## The problem
Return, exactly and with nothing added, the line with "This screenshot has" together with all lines after it through the end of the data below. No pictures belong in the copy.

*** Begin section ***

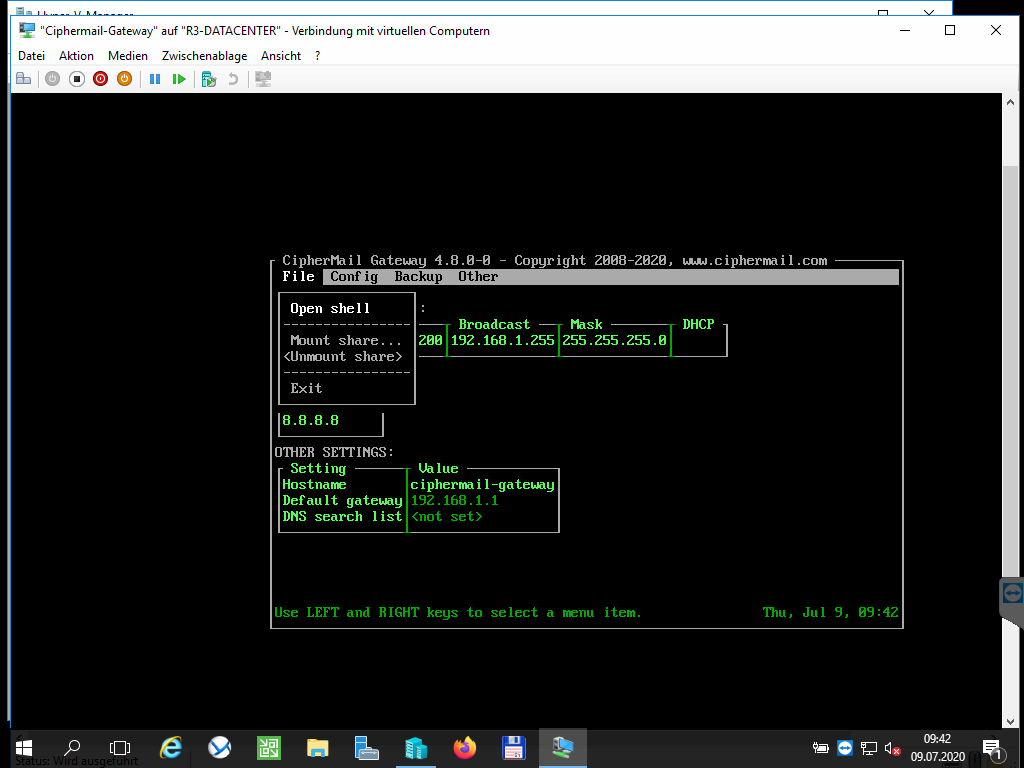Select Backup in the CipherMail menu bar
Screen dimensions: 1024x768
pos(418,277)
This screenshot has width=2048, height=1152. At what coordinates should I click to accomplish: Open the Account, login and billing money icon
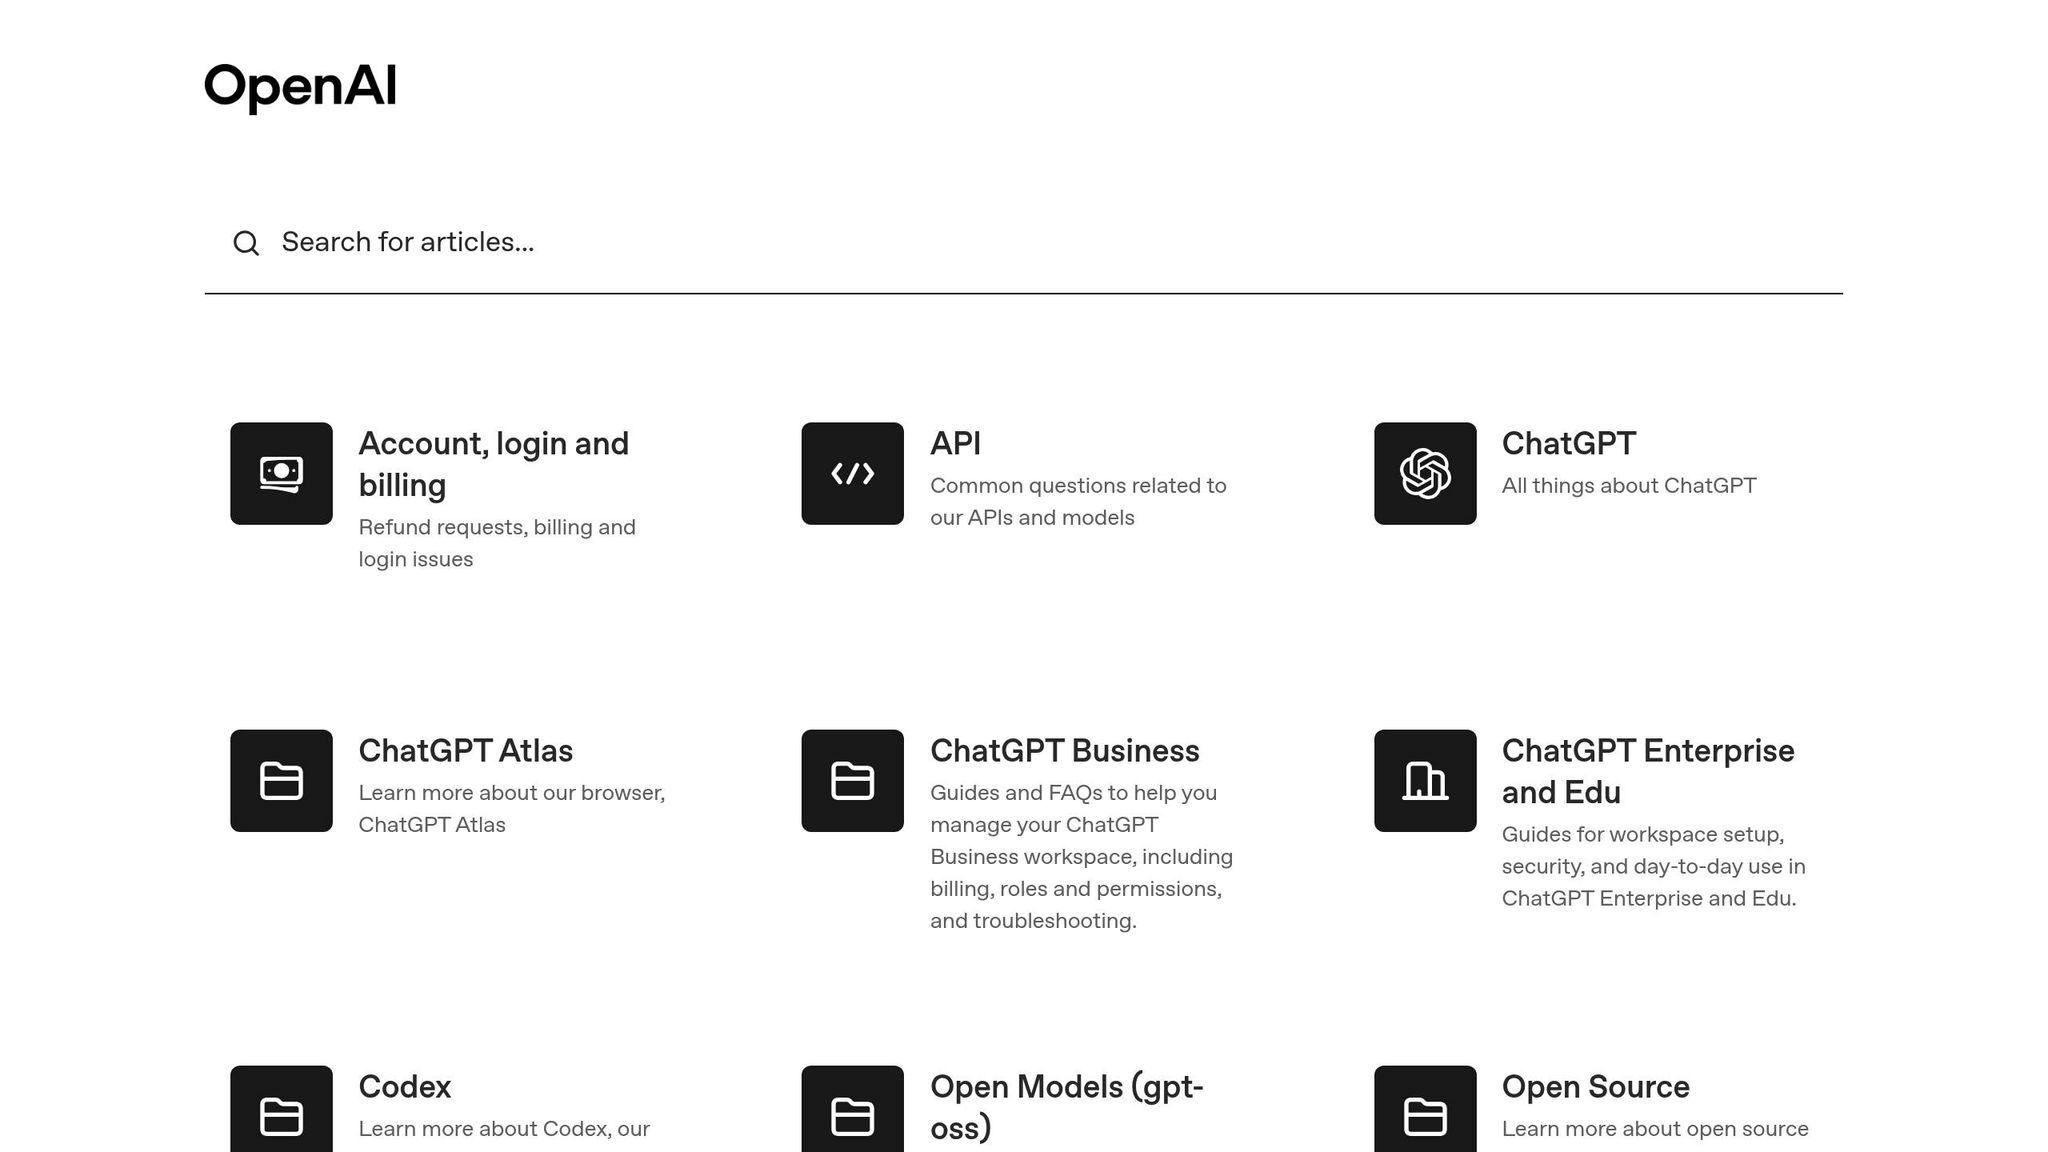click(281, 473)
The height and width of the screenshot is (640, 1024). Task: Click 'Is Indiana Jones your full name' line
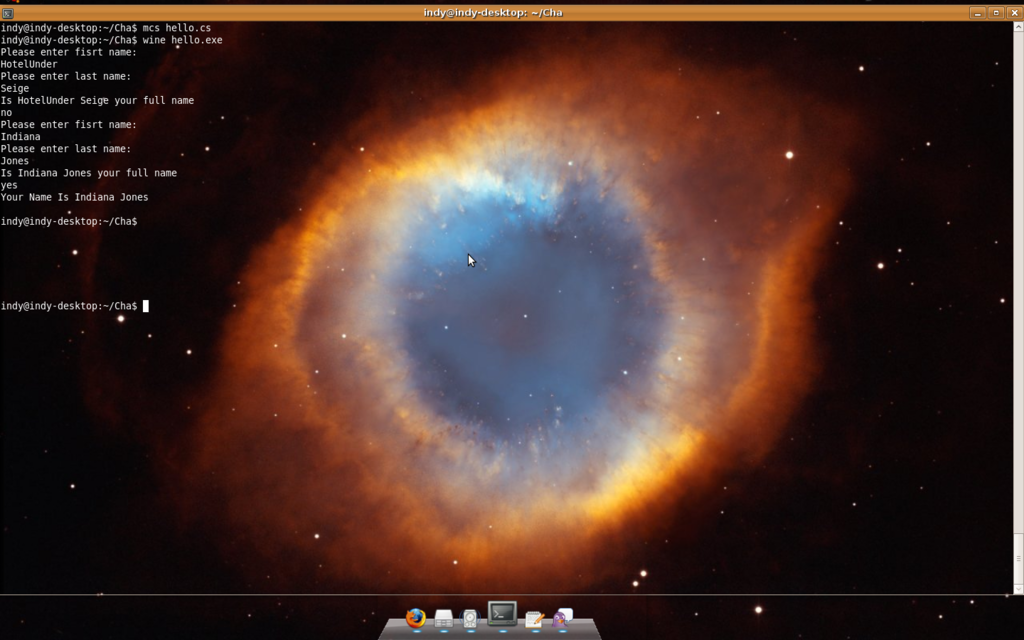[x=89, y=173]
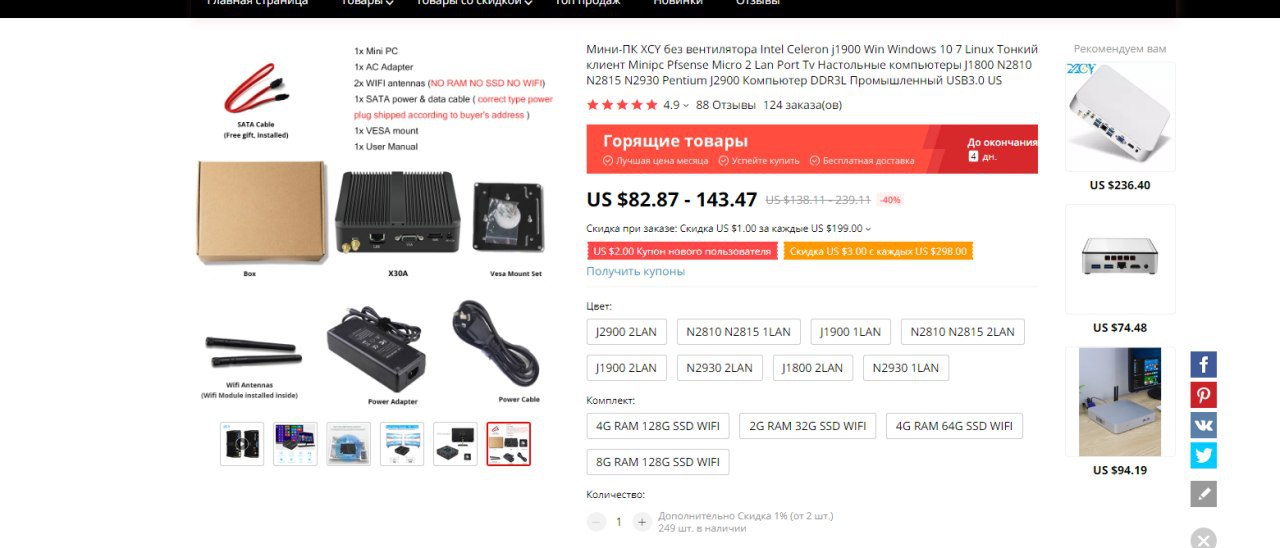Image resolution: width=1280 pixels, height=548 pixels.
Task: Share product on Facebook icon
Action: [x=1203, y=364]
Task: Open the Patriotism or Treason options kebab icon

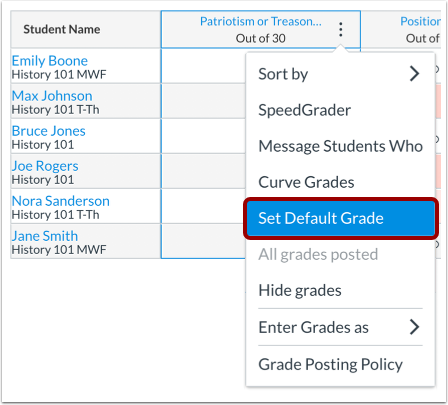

*** End section ***

## The answer
This screenshot has width=2048, height=1152. At what coordinates should I click to accomplish: Open the Account, login and billing money icon
click(281, 473)
The height and width of the screenshot is (640, 1024). Task: Click 'Is Indiana Jones your full name' line
[x=89, y=173]
Image resolution: width=1280 pixels, height=548 pixels.
Task: Share product on Facebook icon
Action: [x=1203, y=364]
Task: Open the Patriotism or Treason options kebab icon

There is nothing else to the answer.